Identify the tables and the relationship: First, determine the two tables you wish to connect and the nature of the relationship between them. The relationship is typically one-to-many or one-to-one, with one table containing a primary key (parent table) and the other table containing a foreign key (child table) referencing the primary key.
Ensure primary key constraints: Verify that the parent table has a primary key constraint on the column(s) you intend to reference. A primary key constraint enforces uniqueness and non-null values, ensuring that every row in the table can be uniquely identified.
Create the foreign key column: In the child table, create a column or set of columns that will store the foreign key values. The foreign key column(s) must have the same data type(s) as the primary key column(s) in the parent table, and they should ideally have a descriptive name to indicate the relationship.
Define the foreign key constraint: In your database management system, use the appropriate SQL command or graphical user interface to create a foreign key constraint between the primary key column(s) in the parent table and the foreign key column(s) in the child table. This process will vary depending on your specific DBMS.
For example, using SQL syntax in a system like MySQL or PostgreSQL, you would create a foreign key constraint as follows:
```
ALTER TABLE child_table_name
ADD CONSTRAINT constraint_name
FOREIGN KEY (foreign_key_column_name)
REFERENCES parent_table_name (primary_key_column_name);
```
Replace child_table_name, constraint_name, foreign_key_column_name, parent_table_name, and primary_key_column_name with the appropriate names for your specific tables and columns.
Enforce referential integrity: The foreign key constraint enforces referential integrity, meaning that any value entered in the foreign key column(s) of the child table must have a corresponding value in the primary key column(s) of the parent table. This ensures data consistency and helps prevent orphaned records.

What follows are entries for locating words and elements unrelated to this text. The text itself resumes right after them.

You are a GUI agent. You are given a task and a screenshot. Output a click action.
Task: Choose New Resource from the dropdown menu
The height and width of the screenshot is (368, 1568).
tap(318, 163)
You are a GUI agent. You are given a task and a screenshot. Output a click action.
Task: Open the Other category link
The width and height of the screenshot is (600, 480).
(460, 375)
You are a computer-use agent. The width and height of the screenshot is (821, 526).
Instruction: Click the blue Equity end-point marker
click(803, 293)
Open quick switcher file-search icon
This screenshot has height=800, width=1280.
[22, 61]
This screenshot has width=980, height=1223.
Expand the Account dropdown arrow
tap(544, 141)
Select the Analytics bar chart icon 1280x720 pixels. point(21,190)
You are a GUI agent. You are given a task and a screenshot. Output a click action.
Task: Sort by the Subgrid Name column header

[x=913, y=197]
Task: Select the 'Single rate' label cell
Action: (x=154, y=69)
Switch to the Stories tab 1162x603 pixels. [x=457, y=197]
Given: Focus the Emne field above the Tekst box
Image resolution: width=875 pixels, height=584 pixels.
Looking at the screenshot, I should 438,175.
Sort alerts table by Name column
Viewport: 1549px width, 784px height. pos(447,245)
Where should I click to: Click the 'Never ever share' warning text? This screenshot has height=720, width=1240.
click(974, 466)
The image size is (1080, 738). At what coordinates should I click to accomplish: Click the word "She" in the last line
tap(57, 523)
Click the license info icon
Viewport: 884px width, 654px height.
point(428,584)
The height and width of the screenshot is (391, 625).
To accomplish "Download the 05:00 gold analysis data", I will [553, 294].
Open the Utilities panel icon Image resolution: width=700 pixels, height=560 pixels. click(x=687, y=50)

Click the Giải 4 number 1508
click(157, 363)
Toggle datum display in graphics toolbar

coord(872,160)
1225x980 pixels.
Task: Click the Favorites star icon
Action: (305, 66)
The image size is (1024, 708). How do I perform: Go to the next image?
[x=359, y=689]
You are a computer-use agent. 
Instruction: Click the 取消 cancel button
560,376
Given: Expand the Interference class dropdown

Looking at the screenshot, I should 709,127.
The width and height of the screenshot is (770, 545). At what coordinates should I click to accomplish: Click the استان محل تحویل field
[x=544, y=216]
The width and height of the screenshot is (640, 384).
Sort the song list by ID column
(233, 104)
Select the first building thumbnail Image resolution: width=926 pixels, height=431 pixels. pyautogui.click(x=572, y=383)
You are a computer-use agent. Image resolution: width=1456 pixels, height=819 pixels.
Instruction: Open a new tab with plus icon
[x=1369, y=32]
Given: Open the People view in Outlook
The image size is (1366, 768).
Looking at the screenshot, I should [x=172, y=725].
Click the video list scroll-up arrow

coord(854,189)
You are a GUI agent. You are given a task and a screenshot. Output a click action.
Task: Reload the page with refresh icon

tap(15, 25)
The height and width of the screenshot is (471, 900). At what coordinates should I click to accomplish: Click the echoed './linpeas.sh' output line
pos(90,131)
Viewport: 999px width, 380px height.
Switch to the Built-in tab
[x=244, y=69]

Data that is organized in a useful way is called information. The data returned from the supplier-product query is an example of organized data (information). You will learn a great deal more about linking tables in later modules. It is important to remember that matching fields between tables serve to link tables. The next lesson introduces you to Structured Query Language (SQL), the programming language used to create relational database tables.

[1]foreign key: A field (or combination of fields) used to link tables; a corresponding primary key field occurs in the same database.

[2]data integrity: A term used to describe the quality (in terms of accuracy, consistency, and validity) of data in a database, in the sense that values required to enforce data relationships actually exist. Problems with data integrity occur when a value in one table that is supposed to relate to a value in another cannot because the second value either has been deleted or was never entered.